Ordinary week numbering has Week 1 at about the beginning of the Calendar Year; but Financial Years commonly start at other times of the Calendar Year, and corresponding Week and Month numbering may be used. Some start on a particular date; others on the first occurrence of a particular weekday on or after a particular date; others?
I understand that, in the USA, Week 1 may be that week, Sun..Sat, which contains January 1st! Or even that it starts on January 1st and finishes on the first Saturday of the year, being followed by seven-day weeks and probably another, shorter, one. Others choose the first full week of the Calendar year, which is the one containing the 7th of January. Week Number 1 may be the first week partly, mostly, or fully in the calendar year; or later.
In the USA, the first week of the year (and presumably the last) may be fractional - and numbered from 0 or 1 (Sun Java doc). Or it may be ("absolute") January 1st to 7th, which I hear the US military use.
A UNIX man page offers inter alia : The week number of the current year as a decimal number, range 00 to 53, starting with the first Sunday as the first day of week 01.
It appears that a Week-of-the-Month Number may also be used; I know little of that.
I have JavaScript Non-ISO week code, for various types of numbering.
Similar to Tax Months; the HM Inland Revenue PAYE guide read as follows :-
Income tax weeks (tax weeks)
Tax weeks are periods of seven days which follow on from each other starting on 6 April each year. The first tax week is 6-12 April inclusive, the second tax week 13-19 April inclusive, and so on.
The odd day or days at the end of the last complete tax week in the year (5 April or in leap years 4 and 5 April) are treated as a whole tax week, that is tax week 53.
Info supplied by Bill Lyons.
Note that the leapness in question is that of the calendar year containing the end of the tax year; so the Tax Year starting in 1999 was Leap. My dateprox.pas can calculate these, as does page JavaScript Calendars and Clocks.
I have JavaScript UK Tax Week code.
April 5th/6th often fall on a weekend; accountants must be accustomed to that. Occasionally, those dates coincide with Easter holidays, which could be a problem.
The US IRS evidently clusters weeks into monthly 4/5-week Report Cycles, numbering the weeks as YYYYWW from Jan 1 or near that; details are unknown.
Microsoft's view may differ; always verify their "localisation" information. I have been informed that Windows 98SE and 2000 have week information which is wrong for the UK (also their UK Win98FE Summer Time was wrong). For a list of the different locale-dependent week settings in Windows 98, NT & 2000, see the Week Number pages by Peter Haas (in German and in English). Pearson have a page Week Numbers in Excel, with links to related procedures.
R.H. van Gent: "Microsoft defines the first week in the year as the week that contains 1 January".

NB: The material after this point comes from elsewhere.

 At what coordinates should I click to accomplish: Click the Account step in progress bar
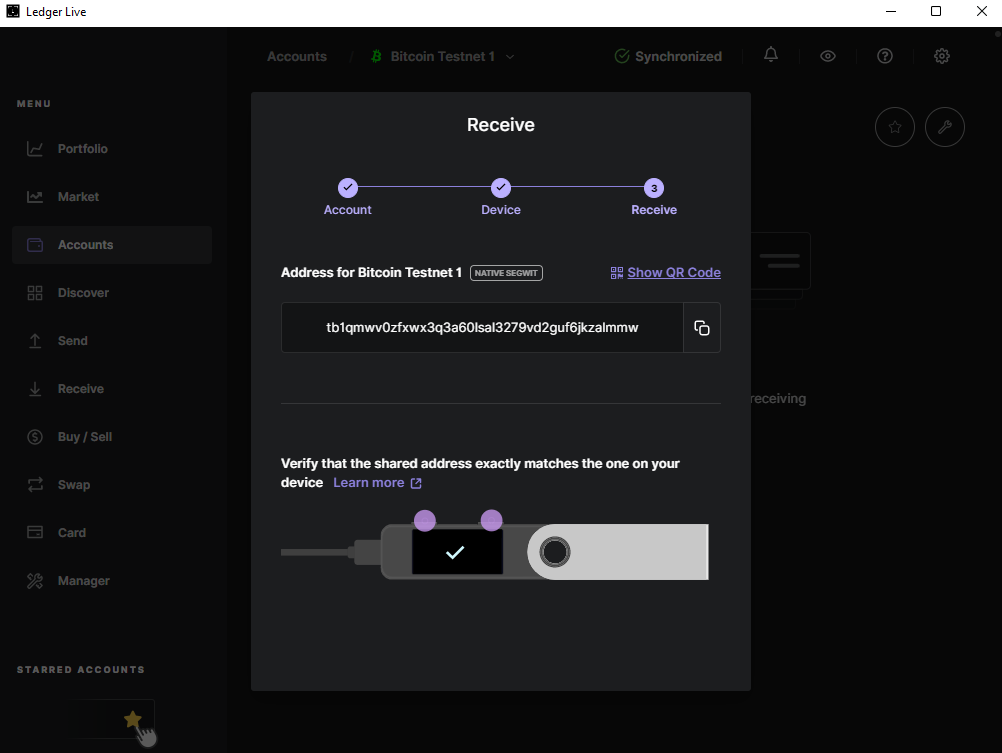tap(347, 188)
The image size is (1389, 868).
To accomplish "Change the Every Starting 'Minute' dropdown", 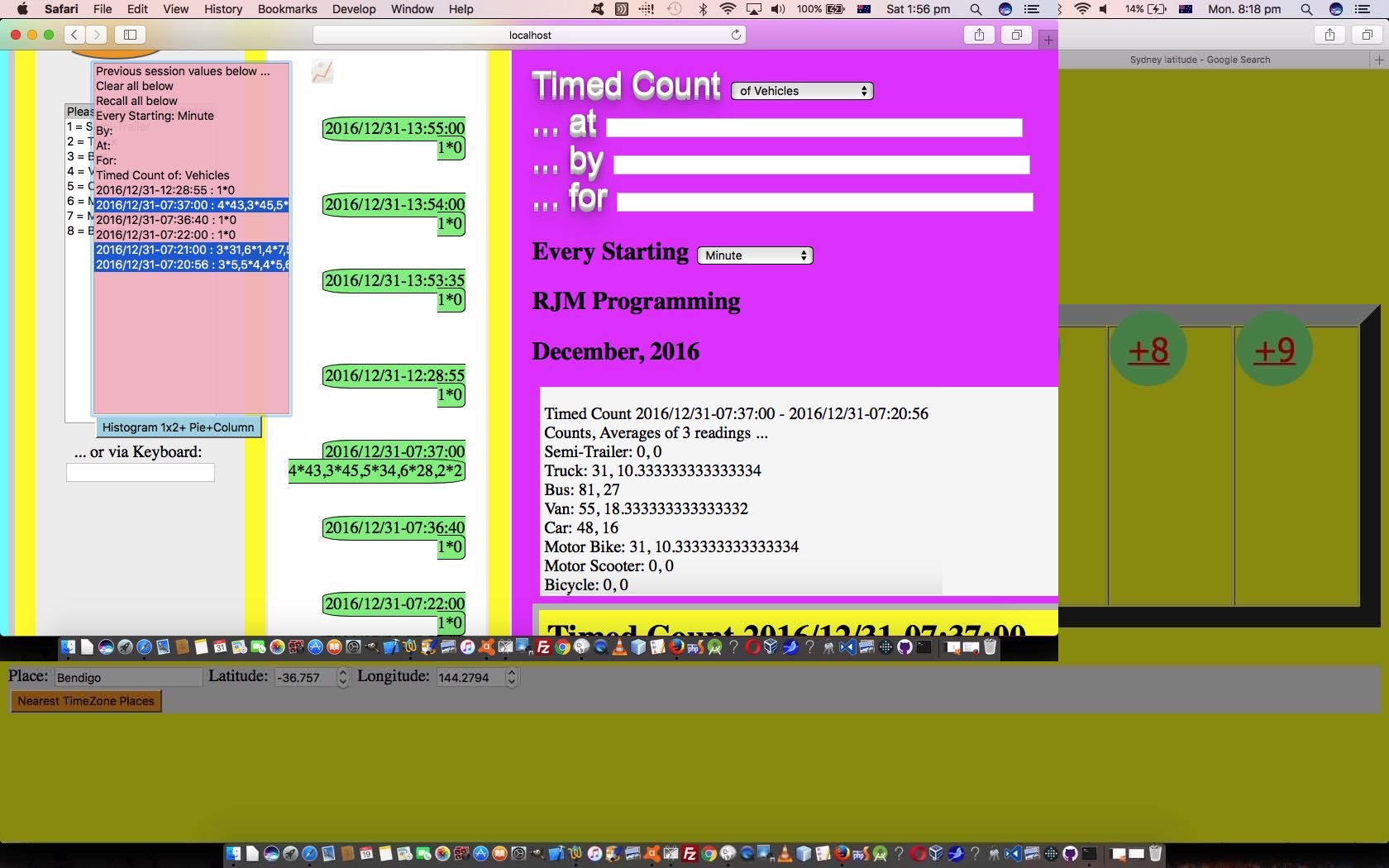I will pos(753,255).
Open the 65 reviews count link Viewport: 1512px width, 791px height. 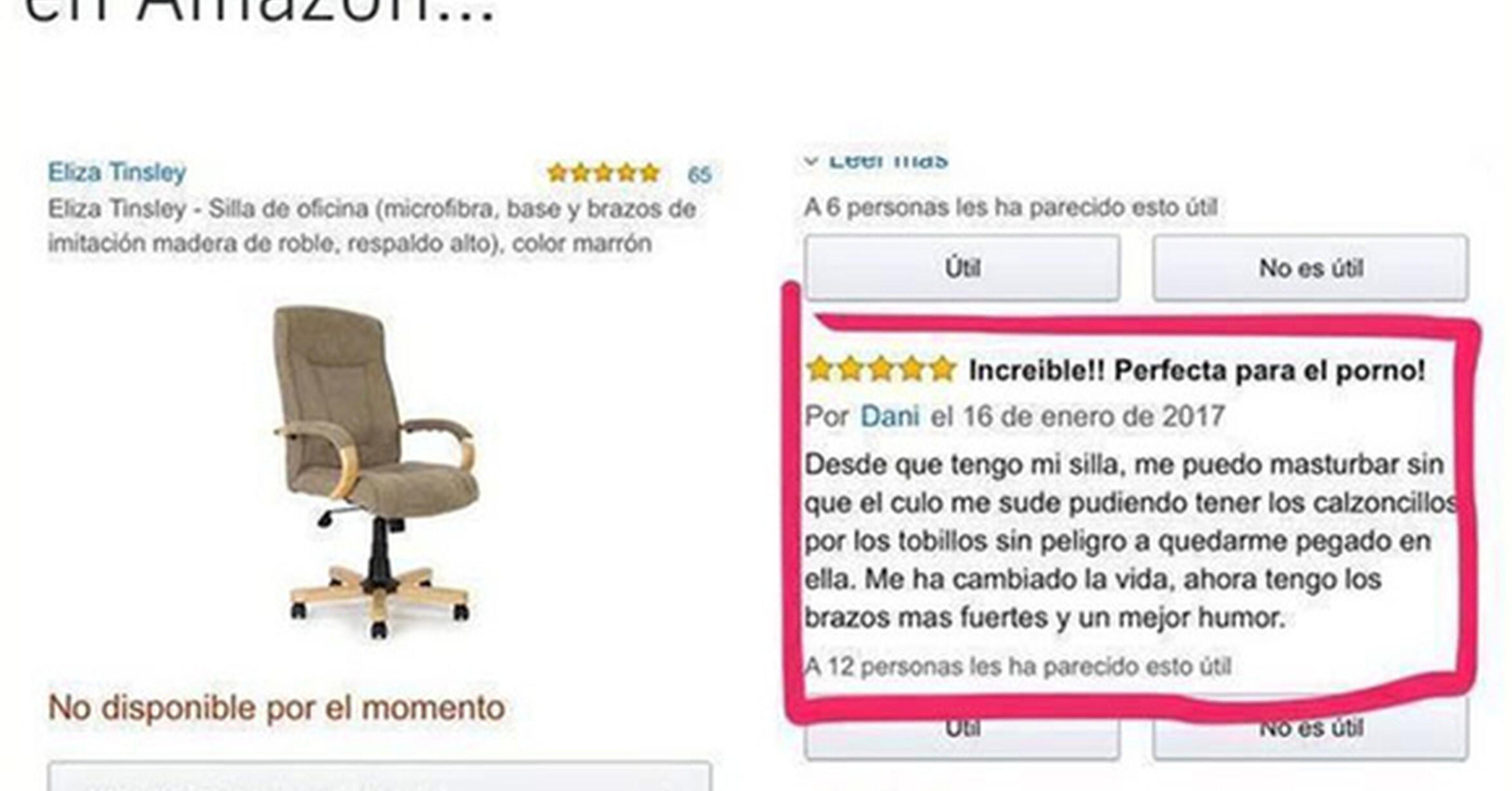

Microsoft Week 1 is generally less than 7 days; and, about once per 28 years, there is a Week 54 consisting of Sunday Dec 31st, 2000 being one such year.
For Microsoft "ISO week numbering" with DatePart, see in International Standard ISO 8601 Week Numbers.
It appears, from Barney Wol's site and from E-mail, that the BBC (and others?) have Programme Week Numbers, for weeks running from Saturday to Friday as in the published listings.
I understand that Programme Week 1 is defined as containing the first Tuesday of the year; it will therefore contain January 4th, is the first one mostly in the Calendar Year, and starts on the Saturday nearest to January 1st. Programme Week Numbering has properties analogous to ISO 8601 Week Numbering. A day's schedule starts at 06:00 local time.